▸ **Data supplied**:
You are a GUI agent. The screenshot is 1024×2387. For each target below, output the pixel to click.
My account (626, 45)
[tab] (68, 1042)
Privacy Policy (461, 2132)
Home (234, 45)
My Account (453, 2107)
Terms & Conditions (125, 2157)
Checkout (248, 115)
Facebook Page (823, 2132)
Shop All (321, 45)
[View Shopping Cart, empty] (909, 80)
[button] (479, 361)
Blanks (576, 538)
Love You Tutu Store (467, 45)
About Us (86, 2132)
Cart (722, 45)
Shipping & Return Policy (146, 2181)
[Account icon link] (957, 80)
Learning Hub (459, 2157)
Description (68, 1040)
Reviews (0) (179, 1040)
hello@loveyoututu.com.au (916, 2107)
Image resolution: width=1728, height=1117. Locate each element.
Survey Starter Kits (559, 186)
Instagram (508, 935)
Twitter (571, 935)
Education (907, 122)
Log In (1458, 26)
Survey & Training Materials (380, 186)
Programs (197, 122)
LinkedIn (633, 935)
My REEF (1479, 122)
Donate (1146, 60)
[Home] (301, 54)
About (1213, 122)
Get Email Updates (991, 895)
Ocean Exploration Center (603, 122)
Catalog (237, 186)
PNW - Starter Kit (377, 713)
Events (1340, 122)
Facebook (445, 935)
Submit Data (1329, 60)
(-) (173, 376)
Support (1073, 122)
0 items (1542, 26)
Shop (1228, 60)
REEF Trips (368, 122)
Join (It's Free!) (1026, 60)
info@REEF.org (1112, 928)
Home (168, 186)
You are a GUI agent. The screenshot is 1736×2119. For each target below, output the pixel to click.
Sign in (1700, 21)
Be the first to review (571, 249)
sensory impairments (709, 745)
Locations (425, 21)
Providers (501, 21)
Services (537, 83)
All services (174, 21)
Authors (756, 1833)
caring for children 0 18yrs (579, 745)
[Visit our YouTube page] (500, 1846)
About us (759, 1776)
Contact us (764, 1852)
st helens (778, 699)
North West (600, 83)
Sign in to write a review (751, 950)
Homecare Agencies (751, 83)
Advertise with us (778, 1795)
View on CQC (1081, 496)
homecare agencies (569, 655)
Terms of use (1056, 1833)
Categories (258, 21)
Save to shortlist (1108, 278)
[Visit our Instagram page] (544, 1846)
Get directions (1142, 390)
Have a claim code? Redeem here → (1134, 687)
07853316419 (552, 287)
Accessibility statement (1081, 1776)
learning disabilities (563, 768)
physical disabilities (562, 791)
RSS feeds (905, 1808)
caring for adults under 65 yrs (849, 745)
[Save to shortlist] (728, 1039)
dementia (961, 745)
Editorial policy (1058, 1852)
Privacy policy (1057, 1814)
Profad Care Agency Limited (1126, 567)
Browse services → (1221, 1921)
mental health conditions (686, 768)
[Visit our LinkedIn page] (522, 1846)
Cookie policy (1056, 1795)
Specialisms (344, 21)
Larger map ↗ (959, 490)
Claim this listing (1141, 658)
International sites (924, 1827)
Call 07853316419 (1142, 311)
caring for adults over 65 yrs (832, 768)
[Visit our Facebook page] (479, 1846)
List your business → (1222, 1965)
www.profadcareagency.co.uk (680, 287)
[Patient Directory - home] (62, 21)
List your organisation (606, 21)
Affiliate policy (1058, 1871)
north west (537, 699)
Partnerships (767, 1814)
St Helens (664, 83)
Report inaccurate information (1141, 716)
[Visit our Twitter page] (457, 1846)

▸ **Exercise directions**:
Go through the material above and report each line containing "disabilities".

▸ **Written reply**:
learning disabilities (563, 768)
physical disabilities (562, 791)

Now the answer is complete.